Jen G. loves to encourage homeschool families over at Gricefully Homeschooling. She homeschools her 9 year old son and her 16 year old daughter, with a Biblical Homeschool Philosophy (solid foundation), while also dealing with a chronic illness. In her spare time, she likes to read, cook, organize her new home in the country, and follow Jesus. (Not in that order.) You can find Jen on Facebook, Pinterest, Twitter, G+.




  1. Melinda says

    Thanks for the article on homeschooling with a chronic illness. I had a few years in with homeschooling when I was diagnosed with RSD. During the worst of the pain and suffering, I had to take many months/ days off, but I continue to homeschool my children witht his disability. I don’t sleep well most nights, and I have a hard time getting around in the mornings. I don’t think I could handle having to get kids around and out the door to school by a certain time.
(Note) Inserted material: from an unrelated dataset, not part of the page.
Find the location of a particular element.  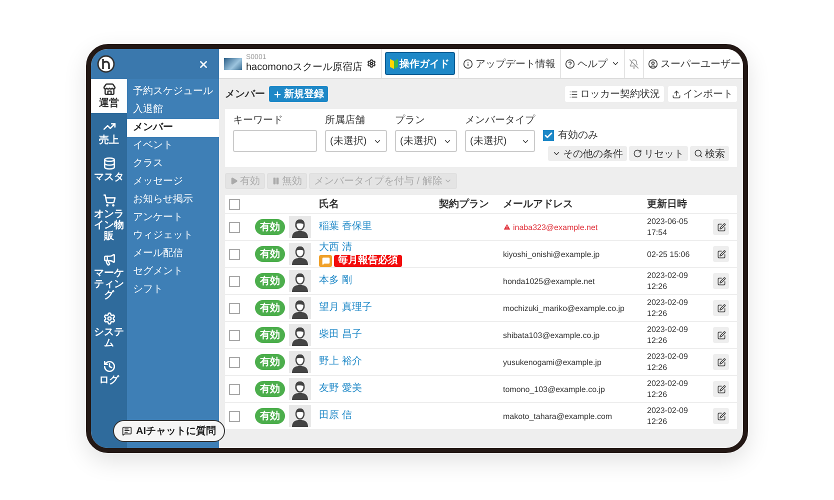

settings-icon is located at coordinates (371, 64).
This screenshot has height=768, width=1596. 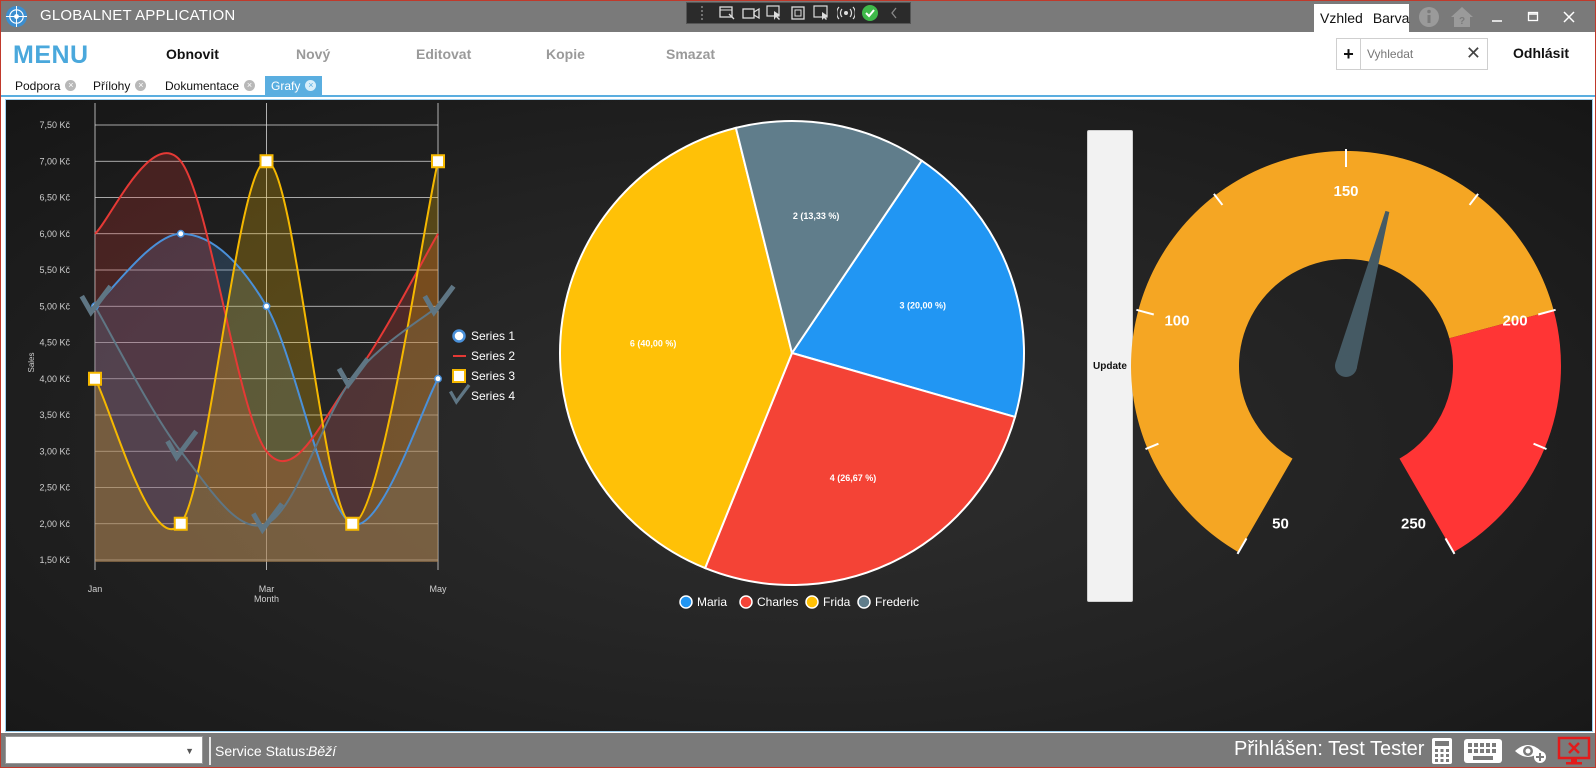 I want to click on update-button: Update, so click(x=1110, y=366).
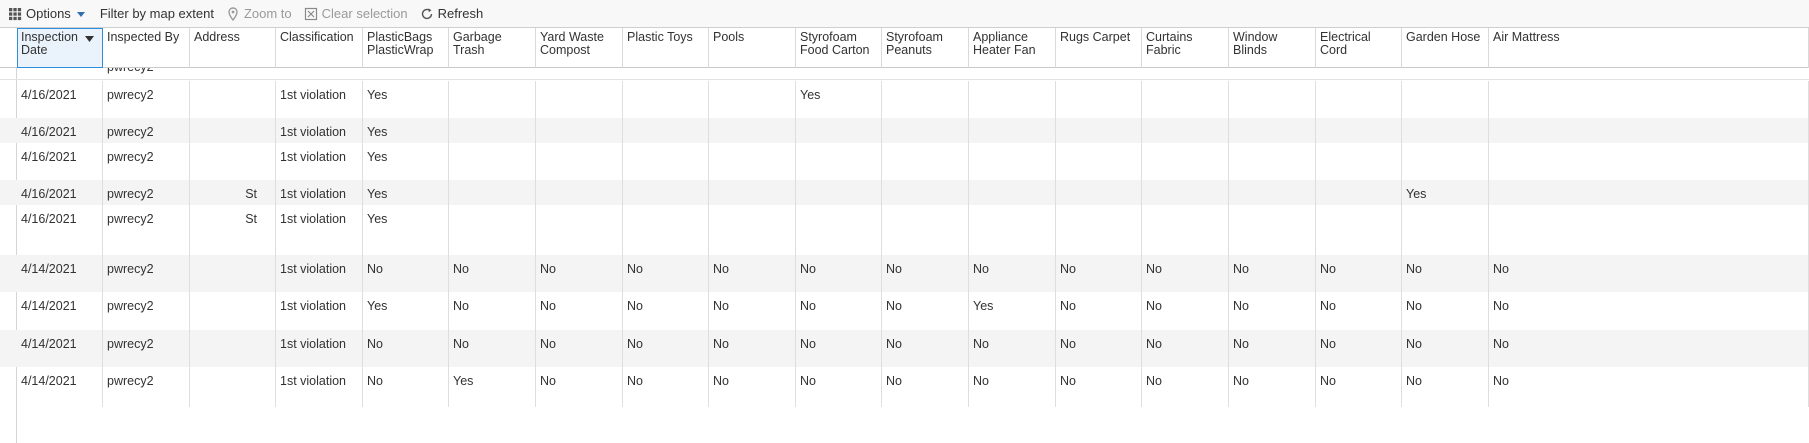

With homeschooling, I can work at my own pace as much as the pain will allow, plus I am thankful to have my children with me for when I need help with opening jars, running the vacuum, washing dishes, and helping to bathe and dress the toddler, etc. I believe the children understand what I am dealing with (they deal with my grumpiness), and they are learning a valuable lesson. I do not want them to grow up and move out – I love them being here all day, but I know some day I will have to let them go.

  2. says

    Thank you for sharing with others how those of us with Chronic Illness’ homeschool. Yes, it is possible. There are hard days, but it is possible and like you, I wouldn’t change it for the world. If we continue to focus on God and teaching our children to give all the glory to him, he will bless us. Praying for you, my friend!

  3. Nicole says

    Thank you for this! So good to know we’re not alone. I also have Chiari Malformation among other things, but it sounds like mine is a bit different – for me it’s included temporary paralysis, heart problems, and so far 2 surgeries. And we’ve homeschooled through it all! It’s been a journey, but God is good, and is absolutely working everything out for the best. There are hard days, but our girls (6 and 3) are learning so much about life especially on those days. And homeschooling has come in especially handy when we’ve had to travel across country for medical reasons. Last year alone, we spent 6 weeks in another state for one of my surgeries – not a problem when we homeschool! We pack up what we need, do what we can, and enjoy the time as a family. We do end up usually doing things year round just to make life more flexible to allow for hospital days and such. Love homeschooling and wouldn’t trade it for anything despite the challenges! Thank you for this article!

  4. Anonymous says

    Thank you for posting! I also have a severe chronic illness and it is always nice to know that there are other HS mommies out there!

  5. Jenn says

    Thank you! It is so easy to feel so alone when you are struggling. I have had health problems over the years that have gotten progressively worse. I’ve had Hashimoto’s going on 20 years but due to moving repeatedly have had a hard time getting a diagnosis for the many other symptoms I’ve had for years that have gotten worse with time. Last year I was diagnosed with MS, which they believe I’ve had for years. This is our 6th year homeschooling and I’ve felt like ‘quitting’ so often of late even though I know in my heart of hearts that homeschooling is what God wants for our family. It helps to know I have sisters in this. After another very recent move it is so easy to feel so isolated. Thank you again for sharing this!

  6. Carolyn says

    Thanks for this. I have Fibromyalgia along with it’s frequent companion, IBS, but also have had a bad neck for years and live with headaches, sometimes unbearable. It can make it hard, and what is worse, is the main reason we’re homeschooling is due to my 14 yr old daughter’s health issue that has left her with a seemingly permanent headache (still working to solve it), so she could never handle the workload of a school. It doesn’t take much before her head gets worse. We don’t get done nearly what I’d love to. I’ve been excited to take on this homeschool journey, it’s just slower due to her health. But we’re doing what we can, a day at a time!